Statistical analysis To compare the intra-operative physiological variables (HR; MAP; SAP; DAP) among treatments, area under the curve (AUC) values were determined for each animal from data recorded from the incision time (time 0) until the end of surgery, and tested using one way analysis of variance analysis (ANOVA), followed by a Bonferroni multiple comparison test. To compare the cortisol serum levels among treatment groups over time, repeated measures ANOVA was used, followed by Tukey Kramer’s multiple comparison test. The total doses of rescue propofol received by each group, were analysed with one-way ANOVA, followed by the Bonferroni multiple comparison test, while the number of animals receiving propofol within each group was analysed using the Fisher exact test. Total pain score and VAS score were analysed with non-parametric tests (Kruskal Wallis one-way ANOVA, followed by Kruskal–Wallis multiple comparison Z value test). Proportions of animals presenting motor blockade and those reacting to either joint or wound palpation were analysed with the Fisher exact test. Statistical analyses were performed using commercially available software (NCSS, 2007). Values of P < 0.05 were considered significant.

Results General anaesthesia lasted between 35 and 185 min, mean (±SD) equal to 85 ± 30 min. Intra-operatively, two goats were found to show signs of cartilage degeneration and for this reason were excluded from the study. This was unexpected and slightly affected the accuracy of the block randomisation, as two more goats were added to replace the ones excluded. None of the goats included in the study required either intra-operative or post-operative rescue analgesia. Recovery was uneventful in all goats. The total intra-operative propofol dose was significantly higher in group C (400 mg) than in the bupivacaine groups (P = 0.01). The proportion of animals receiving propofol was significantly higher in group C than in groups 0.5 (P = 0.01) and 0.75 (P = 0.03) (Fig. 3). No statistically significant differences in HR, SAP, MAP and DAP were observed between groups. Compared to baseline, serum cortisol concentrations decreased at T0 and remained at values lower than at T 20 in each group until the end of general anaesthesia. In 67% of the animals in which cortisol levels were determined (n = 36), the sample at T60 was collected during recovery. At T120, a significant increase in cortisol concentrations, compared to the other time points, was observed in all groups. There was a statistically significant difference in cortisol levels between time points (P < 0.05), but no differences were observed between groups. Cortisol serum concentrations in animals that were anaesthetised versus awake at T60 are shown in Figs. 4A and 4B. At day 1, VAS score was significantly lower in group 0.75 than in groups C and 0.25 (P < 0.001), whereas the total pain score reached the highest value in group C (P = 0.001) (Figs. 5 and 6).

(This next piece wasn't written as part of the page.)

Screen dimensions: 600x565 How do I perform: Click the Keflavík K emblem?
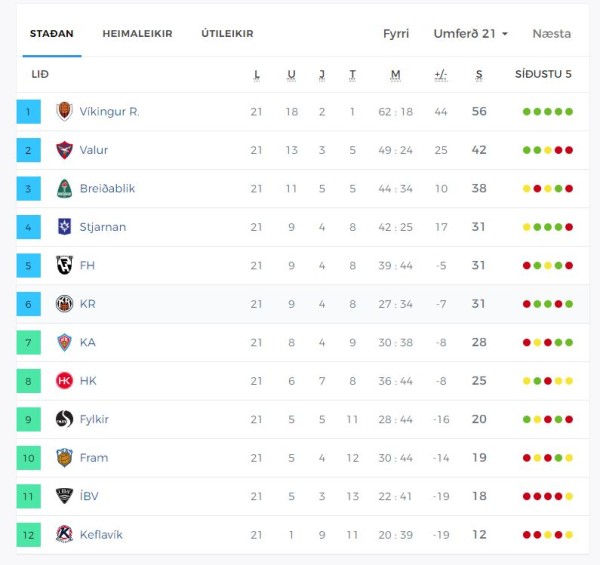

Fig. 4A. Mean cortisol serum concentrations (ng/mL) over time in animals still anaesthetised at T60. ANOVA repeated measures (each time point is compared to 20 min), P < 0.05.

Fig. 4B. Mean cortisol serum concentrations (ng/mL) over time in animals already awake at T60. ANOVA repeated measures (each time point is compared to 20 min), P < 0.05.

The proportions of animals presenting motor blockade and reacting to joint and wound palpation within each group is shown in Fig. 7. In groups 0.5 and 0.75, the motor blockade lasted more than 4 h. In group C, motor blockade was observed in one animal. No significant differences in VAS and total pain score among groups were observed at days 2 and 3.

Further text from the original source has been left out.